===== Entries shown
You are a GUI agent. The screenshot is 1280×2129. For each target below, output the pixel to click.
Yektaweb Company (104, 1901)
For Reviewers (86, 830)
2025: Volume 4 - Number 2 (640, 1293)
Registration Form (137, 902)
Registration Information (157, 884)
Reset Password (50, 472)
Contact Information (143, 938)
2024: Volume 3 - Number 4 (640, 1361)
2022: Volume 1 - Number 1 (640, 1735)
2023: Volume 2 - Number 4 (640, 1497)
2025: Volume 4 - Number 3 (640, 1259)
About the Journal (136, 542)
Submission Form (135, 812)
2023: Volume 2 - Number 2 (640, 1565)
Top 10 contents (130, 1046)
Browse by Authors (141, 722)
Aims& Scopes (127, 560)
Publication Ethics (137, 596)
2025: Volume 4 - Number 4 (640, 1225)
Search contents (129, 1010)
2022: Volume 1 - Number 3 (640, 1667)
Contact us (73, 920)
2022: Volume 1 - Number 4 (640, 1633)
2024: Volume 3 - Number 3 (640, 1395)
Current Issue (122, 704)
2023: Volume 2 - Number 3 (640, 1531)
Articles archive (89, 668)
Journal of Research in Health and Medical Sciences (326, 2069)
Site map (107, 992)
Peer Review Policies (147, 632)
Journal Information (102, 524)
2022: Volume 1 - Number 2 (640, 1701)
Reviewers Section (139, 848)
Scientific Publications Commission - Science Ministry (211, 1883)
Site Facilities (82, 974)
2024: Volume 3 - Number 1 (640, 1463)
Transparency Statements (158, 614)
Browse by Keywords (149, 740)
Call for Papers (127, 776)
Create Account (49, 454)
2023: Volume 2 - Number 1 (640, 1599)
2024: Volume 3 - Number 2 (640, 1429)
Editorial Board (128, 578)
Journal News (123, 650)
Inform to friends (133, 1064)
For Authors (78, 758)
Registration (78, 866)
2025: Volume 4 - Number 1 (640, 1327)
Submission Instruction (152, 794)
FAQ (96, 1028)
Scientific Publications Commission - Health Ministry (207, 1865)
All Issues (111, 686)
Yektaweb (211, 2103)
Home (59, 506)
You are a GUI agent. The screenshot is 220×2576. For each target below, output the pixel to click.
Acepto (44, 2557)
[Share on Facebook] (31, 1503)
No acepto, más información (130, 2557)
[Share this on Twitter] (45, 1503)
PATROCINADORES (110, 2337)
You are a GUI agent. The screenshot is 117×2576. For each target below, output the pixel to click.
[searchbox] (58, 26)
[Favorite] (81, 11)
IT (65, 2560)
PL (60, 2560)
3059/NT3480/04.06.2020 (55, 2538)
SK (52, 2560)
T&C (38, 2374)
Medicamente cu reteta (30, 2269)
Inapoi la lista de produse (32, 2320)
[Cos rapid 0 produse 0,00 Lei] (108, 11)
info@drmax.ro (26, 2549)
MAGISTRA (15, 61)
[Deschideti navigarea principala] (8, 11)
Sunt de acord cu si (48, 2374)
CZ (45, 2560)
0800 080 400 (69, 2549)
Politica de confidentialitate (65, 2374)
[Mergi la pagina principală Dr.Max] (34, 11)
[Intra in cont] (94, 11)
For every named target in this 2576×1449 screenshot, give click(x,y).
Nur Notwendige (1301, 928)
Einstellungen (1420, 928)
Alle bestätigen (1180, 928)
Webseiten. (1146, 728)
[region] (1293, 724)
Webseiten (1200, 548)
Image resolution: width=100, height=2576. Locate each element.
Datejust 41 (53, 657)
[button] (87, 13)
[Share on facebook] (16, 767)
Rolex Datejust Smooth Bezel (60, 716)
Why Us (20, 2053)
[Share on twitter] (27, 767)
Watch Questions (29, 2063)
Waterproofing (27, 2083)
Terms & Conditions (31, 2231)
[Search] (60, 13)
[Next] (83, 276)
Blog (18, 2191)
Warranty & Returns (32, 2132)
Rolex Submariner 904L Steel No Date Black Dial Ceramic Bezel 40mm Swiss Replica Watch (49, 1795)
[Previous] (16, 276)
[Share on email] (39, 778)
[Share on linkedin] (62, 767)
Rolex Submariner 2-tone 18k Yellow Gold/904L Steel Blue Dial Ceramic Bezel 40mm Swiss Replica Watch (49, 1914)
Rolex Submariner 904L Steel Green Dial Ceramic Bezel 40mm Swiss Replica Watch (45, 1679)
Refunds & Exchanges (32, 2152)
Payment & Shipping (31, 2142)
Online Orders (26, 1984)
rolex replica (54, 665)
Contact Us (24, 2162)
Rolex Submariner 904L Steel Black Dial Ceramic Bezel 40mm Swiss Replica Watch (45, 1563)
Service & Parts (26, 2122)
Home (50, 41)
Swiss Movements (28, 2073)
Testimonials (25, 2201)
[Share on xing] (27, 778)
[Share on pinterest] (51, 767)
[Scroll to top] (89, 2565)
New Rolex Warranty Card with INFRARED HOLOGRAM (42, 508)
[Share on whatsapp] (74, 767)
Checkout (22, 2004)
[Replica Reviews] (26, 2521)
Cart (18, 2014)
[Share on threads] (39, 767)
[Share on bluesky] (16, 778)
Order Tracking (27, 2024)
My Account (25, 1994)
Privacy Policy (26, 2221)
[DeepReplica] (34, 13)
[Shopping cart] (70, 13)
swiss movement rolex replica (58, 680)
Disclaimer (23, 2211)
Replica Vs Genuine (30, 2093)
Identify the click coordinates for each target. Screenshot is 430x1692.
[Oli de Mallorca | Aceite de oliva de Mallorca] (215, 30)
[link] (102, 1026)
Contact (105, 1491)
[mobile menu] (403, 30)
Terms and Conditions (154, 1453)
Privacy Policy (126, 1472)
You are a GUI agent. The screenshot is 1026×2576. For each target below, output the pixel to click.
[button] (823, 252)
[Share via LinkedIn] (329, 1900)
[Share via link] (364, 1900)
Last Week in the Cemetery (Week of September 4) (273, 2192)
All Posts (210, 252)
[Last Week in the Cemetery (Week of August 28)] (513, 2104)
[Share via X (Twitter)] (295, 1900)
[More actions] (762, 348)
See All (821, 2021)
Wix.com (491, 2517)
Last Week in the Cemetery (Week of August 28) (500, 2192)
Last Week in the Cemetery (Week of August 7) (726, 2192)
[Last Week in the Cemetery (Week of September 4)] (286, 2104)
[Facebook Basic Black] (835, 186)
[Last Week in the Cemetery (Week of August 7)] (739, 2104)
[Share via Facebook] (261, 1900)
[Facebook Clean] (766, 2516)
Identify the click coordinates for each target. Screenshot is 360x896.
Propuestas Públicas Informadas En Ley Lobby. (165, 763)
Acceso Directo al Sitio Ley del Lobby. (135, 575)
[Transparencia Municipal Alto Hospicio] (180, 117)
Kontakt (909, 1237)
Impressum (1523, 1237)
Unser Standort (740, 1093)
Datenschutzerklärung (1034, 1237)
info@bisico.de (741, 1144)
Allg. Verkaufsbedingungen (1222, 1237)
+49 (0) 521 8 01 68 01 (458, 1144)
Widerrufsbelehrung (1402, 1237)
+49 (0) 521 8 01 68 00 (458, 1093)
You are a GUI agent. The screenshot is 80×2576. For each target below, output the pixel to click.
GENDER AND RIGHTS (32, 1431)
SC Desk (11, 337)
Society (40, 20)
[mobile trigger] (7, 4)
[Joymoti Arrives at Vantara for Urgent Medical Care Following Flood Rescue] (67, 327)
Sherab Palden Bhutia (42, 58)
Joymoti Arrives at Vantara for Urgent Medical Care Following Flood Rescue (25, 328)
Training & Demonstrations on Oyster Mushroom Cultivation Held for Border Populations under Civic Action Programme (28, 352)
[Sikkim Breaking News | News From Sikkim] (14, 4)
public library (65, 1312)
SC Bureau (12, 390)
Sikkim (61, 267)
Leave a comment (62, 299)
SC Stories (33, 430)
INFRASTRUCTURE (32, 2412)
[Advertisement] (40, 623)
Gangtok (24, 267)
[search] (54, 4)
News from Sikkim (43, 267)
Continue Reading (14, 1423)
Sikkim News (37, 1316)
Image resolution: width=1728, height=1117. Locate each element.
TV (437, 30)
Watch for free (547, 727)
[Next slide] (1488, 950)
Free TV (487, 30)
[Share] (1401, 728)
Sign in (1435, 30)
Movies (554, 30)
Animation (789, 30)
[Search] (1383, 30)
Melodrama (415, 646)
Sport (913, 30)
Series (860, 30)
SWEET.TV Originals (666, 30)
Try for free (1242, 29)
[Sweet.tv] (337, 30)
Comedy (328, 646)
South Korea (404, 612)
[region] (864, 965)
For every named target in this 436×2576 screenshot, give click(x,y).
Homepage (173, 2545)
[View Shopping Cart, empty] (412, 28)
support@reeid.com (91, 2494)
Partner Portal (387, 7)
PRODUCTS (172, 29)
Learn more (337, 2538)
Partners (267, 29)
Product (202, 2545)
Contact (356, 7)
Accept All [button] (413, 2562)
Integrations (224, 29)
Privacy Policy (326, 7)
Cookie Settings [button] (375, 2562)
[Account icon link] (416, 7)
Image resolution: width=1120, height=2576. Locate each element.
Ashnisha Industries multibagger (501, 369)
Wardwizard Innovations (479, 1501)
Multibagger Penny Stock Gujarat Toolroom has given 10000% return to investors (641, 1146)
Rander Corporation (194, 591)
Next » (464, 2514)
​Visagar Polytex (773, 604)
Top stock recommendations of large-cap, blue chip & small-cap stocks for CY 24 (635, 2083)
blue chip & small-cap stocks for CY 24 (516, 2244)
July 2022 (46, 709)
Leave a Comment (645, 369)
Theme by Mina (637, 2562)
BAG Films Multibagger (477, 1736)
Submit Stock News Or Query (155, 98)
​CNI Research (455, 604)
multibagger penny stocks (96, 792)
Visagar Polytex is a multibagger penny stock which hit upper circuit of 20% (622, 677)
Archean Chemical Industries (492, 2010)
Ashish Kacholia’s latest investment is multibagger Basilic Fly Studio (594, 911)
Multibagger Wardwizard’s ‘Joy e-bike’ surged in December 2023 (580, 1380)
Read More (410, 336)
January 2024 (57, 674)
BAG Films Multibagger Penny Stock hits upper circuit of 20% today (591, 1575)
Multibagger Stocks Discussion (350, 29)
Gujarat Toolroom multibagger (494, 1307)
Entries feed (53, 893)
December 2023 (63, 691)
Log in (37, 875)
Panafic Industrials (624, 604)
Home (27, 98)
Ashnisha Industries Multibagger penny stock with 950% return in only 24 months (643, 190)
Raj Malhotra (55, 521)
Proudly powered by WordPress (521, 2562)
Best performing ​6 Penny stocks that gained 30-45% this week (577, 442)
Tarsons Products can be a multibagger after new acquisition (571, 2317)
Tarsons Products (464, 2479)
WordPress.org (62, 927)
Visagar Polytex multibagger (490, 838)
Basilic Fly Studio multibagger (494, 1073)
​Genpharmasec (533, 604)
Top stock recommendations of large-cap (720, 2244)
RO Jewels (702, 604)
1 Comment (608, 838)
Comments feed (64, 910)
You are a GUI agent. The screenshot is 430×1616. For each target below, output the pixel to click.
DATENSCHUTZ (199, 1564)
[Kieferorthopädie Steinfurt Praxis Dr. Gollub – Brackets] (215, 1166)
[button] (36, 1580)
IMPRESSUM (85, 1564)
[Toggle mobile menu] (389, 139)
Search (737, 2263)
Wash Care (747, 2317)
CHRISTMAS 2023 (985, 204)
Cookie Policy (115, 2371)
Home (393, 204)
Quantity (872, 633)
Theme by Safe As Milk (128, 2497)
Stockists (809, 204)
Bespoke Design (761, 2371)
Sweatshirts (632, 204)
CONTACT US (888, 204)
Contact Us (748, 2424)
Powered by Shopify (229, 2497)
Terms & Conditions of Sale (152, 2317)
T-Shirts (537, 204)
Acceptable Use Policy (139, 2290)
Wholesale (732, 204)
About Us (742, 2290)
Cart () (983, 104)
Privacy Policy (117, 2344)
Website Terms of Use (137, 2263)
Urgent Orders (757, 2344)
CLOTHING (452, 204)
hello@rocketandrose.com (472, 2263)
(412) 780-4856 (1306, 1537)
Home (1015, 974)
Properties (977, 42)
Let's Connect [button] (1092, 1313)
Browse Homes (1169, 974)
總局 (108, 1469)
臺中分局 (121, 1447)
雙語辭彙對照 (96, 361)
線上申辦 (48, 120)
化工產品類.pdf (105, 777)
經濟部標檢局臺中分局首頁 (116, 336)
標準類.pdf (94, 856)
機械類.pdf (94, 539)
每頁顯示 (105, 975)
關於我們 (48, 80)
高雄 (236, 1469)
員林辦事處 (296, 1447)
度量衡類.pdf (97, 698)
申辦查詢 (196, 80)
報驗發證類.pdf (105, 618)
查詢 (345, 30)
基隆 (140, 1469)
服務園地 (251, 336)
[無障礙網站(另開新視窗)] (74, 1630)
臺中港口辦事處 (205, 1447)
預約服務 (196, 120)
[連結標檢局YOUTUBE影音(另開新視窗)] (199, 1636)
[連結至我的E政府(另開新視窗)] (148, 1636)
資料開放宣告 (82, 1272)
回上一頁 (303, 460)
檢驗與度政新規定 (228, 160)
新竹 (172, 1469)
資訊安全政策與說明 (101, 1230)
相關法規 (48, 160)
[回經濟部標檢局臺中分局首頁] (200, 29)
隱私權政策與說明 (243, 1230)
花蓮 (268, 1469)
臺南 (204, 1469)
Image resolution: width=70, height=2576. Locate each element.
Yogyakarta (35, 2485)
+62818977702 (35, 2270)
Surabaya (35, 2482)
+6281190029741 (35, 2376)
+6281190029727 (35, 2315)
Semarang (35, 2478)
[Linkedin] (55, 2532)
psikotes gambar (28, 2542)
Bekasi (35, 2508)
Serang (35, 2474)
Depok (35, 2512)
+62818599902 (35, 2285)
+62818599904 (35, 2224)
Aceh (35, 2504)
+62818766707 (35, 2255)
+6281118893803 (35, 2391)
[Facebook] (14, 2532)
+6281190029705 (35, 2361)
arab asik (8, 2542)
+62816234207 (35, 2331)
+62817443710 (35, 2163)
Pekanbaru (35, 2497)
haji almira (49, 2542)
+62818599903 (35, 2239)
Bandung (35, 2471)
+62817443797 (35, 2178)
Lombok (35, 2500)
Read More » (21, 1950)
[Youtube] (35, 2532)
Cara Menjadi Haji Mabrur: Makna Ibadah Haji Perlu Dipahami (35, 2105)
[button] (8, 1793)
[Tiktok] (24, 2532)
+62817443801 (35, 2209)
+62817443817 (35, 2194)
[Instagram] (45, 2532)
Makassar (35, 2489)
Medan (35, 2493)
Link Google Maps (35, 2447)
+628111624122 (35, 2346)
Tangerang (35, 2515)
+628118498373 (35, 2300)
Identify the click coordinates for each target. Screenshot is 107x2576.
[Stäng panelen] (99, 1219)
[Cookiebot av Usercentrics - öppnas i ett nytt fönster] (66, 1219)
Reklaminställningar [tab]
==========
Task: Copy exactly the stretch of data above from the line with "Sherab Palden Bhutia (42, 58)" through the line with "support@reeid.com (91, 2494)", and omit all other lines.

Your solution:
Sherab Palden Bhutia (42, 58)
Joymoti Arrives at Vantara for Urgent Medical Care Following Flood Rescue (25, 328)
Training & Demonstrations on Oyster Mushroom Cultivation Held for Border Populations under Civic Action Programme (28, 352)
[Sikkim Breaking News | News From Sikkim] (14, 4)
public library (65, 1312)
SC Bureau (12, 390)
Sikkim (61, 267)
Leave a comment (62, 299)
SC Stories (33, 430)
INFRASTRUCTURE (32, 2412)
[Advertisement] (40, 623)
Gangtok (24, 267)
[search] (54, 4)
News from Sikkim (43, 267)
Continue Reading (14, 1423)
Sikkim News (37, 1316)
Image resolution: width=1728, height=1117. Locate each element.
TV (437, 30)
Watch for free (547, 727)
[Next slide] (1488, 950)
Free TV (487, 30)
[Share] (1401, 728)
Sign in (1435, 30)
Movies (554, 30)
Animation (789, 30)
[Search] (1383, 30)
Melodrama (415, 646)
Sport (913, 30)
Series (860, 30)
SWEET.TV Originals (666, 30)
Try for free (1242, 29)
[Sweet.tv] (337, 30)
Comedy (328, 646)
South Korea (404, 612)
[region] (864, 965)
For every named target in this 436×2576 screenshot, give click(x,y).
Homepage (173, 2545)
[View Shopping Cart, empty] (412, 28)
support@reeid.com (91, 2494)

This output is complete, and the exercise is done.